Let Agent Mode Actually Learn the Project
The ultimate development environment shouldn't have to rediscover the application during every conversation.
It should develop durable project knowledge.
- This is how authentication works.
- These are our architectural conventions.
- These components never directly access the database.
- This is our logging pattern.
- These tests protect the payment workflow.
- This API belongs to another team.
- Never modify generated files.
- Never change database schemas without approval.
- This subsystem is legacy.
- This service has a production compatibility requirement.
- These aren't merely chat memories.
They're the operating knowledge of the software project.
Combine repository analysis, source control history, architecture documents, developer instructions and previous Agent Mode work into a continuously maintained project model.
Then AI stops being autocomplete with a chat window.
It becomes institutional memory.
The Killer AI Companion Is Already Hiding in There
The frustrating thing about GitHub Copilot in Visual Studio isn't that the underlying AI is incapable.
It's that the workflow can prevent the technology from reaching its potential.
And Agent Mode makes that contrast even more obvious.
Microsoft already owns one of the richest development environments ever created. Visual Studio understands syntax trees, references, solutions, builds, tests, debugging, diagnostics and source control. GitHub provides repository infrastructure. Copilot provides increasingly capable AI models. Agent Mode provides the beginnings of autonomous execution.
The pieces are sitting on the table.
- Put them together properly.
- I don't want an AI that makes me continually identify files it could discover itself.
- I don't want a chatbot vomiting code into a scrolling window.
- I don't want mysterious whole-file replacements.
- I don't want unrelated working code disappearing.

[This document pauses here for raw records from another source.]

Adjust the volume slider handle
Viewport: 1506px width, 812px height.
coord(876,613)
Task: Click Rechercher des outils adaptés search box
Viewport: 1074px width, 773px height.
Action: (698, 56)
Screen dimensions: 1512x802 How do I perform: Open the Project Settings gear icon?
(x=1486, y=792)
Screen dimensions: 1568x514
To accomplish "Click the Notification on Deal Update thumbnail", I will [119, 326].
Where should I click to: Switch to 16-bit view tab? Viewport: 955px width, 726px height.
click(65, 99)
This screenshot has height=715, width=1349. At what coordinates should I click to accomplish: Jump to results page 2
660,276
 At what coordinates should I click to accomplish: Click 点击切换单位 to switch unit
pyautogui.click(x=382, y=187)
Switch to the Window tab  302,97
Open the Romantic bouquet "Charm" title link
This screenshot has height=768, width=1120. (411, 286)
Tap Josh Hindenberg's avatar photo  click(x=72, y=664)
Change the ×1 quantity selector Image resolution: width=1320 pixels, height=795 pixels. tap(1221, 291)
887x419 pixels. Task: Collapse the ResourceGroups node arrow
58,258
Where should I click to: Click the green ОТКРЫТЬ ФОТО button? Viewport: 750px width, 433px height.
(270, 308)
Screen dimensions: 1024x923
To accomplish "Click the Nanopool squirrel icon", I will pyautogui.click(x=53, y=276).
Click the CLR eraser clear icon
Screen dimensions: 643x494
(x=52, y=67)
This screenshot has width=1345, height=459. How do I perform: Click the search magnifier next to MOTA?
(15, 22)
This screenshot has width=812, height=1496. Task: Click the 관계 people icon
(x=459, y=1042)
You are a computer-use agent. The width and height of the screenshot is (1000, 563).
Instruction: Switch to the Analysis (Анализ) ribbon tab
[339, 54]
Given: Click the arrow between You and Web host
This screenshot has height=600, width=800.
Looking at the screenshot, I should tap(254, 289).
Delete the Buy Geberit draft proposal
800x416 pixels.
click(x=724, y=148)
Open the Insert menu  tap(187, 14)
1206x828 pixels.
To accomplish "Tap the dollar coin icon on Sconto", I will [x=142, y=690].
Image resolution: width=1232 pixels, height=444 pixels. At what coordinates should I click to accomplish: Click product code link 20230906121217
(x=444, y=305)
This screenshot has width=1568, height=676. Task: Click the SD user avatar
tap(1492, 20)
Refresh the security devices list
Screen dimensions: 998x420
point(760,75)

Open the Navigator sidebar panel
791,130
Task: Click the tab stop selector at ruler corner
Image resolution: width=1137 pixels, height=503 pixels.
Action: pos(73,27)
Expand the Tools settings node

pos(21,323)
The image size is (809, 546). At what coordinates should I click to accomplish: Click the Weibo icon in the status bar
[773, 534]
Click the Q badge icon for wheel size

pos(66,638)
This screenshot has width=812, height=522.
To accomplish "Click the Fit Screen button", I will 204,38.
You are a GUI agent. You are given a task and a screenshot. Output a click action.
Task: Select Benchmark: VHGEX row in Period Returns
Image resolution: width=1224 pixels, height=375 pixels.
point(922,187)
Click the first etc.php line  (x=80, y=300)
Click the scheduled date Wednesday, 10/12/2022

- I don't want to press Tab fifty times.
I don't want an autonomous agent whose definition of autonomy is "I can now screw up more files without asking."
And I certainly don't want to tell an AI that the code it just wrote doesn't compile when the IDE hosting that AI already knows it doesn't compile.
I want to say:
"Here's the problem. Figure it out."
- Understand the repository.
- Remember what you learned.
- Determine the scope.
- Show me the expected blast radius.
- Make the smallest safe changes.
- Compile them.
- Test them.
- Find your own mistakes.
- Fix them.
- Tell me exactly what you changed.
- Leave everything else alone.
- And when I come back tomorrow, remember the application you spent all day working on.
That is what Agent Mode should become.
That would be a killer AI companion.
Visual Studio and GitHub Copilot already have many of the pieces necessary to build one.
Now they need to stop making the developer act as the agent's memory, file system, compiler, navigator, quality-control department and babysitter.